So here's where I'm coming from for this situation. Feel free to discuss why anything mentioned here is wrong.
Foundational Theory 1: The pirates are here for the Kurokirimaru.
We ran a sweep over the ship before departing and nothing unusual turned up. As a character Nazrin has every reason to believe there's nothing special on board aside from the Mouthful Blade. As a player I'm going to be massively annoyed if the game was planned to go in a way such that the PC's defining character trait just up and crapped out at the most important point in the game (one of the two most important points, at least) for no reason.

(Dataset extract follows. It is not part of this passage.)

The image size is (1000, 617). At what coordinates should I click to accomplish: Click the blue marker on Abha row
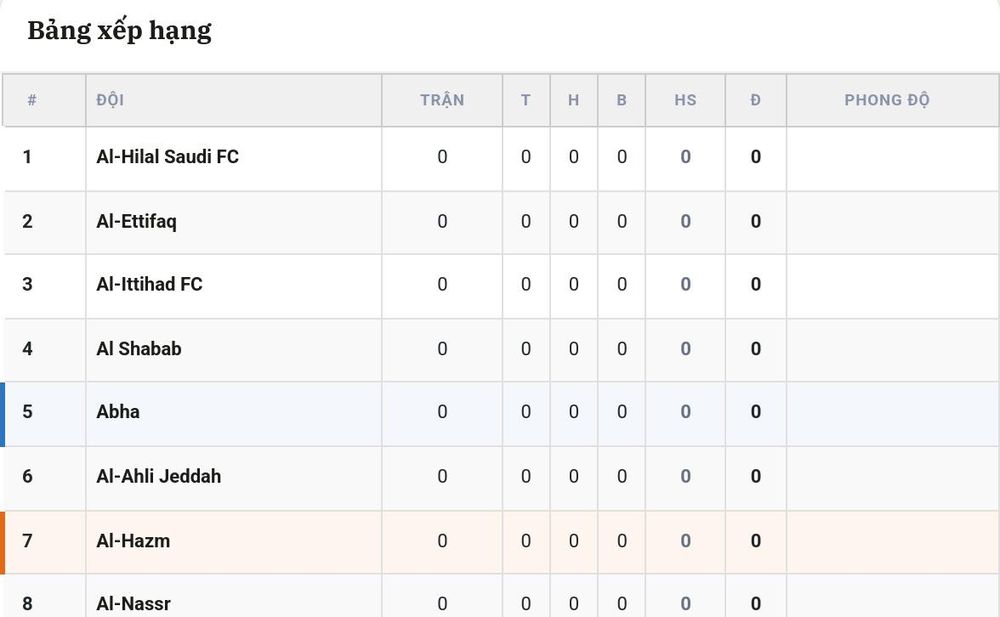coord(3,414)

Trying to account for something else being on board is completely pointless and irrational as far as I'm concerned.
Corrolary A: The Blue Maiden Crew are innocent bystanders.
This follows from Theory 1 in a pretty obvious manner. That several of them have expressed lack of knowledge of any such relic lends itself to this fact regardless.
Foundational Theory 2: While their execution is sorely lacking, these pirates (or at least the higher-ups) truly do try to hold a moral higher ground and keep a higher behavioral standard than your average pirate.
This one is slightly more metagamey than Theory 1, since it's a Chekhov's Sentiment situation. I don't see why Ren (why is one of the lieutenant pirates named 'zero'?) would insist on this so much if it weren't true. From a character standpoint, it's probably true because we're alive and allowed to talk with the pirates, Sotsu constantly gets admonished for her behavior toward us, and frankly Naz might as well act under the assumption it's true because she has nothing to lose - if it isn't, then there was never any hope for the Blue Maiden to begin with.
What comes from these two theories is that, once we're in Aya's presence, I believe a guilt trip solution presents itself. The pirates may claim this higher moral ground, but their objectives were going to kill us regardless, and they just hacked their way through a bunch of innocents to boot. Aya needs these things pointed out to her; once that's done, I think a war of words is very winnable.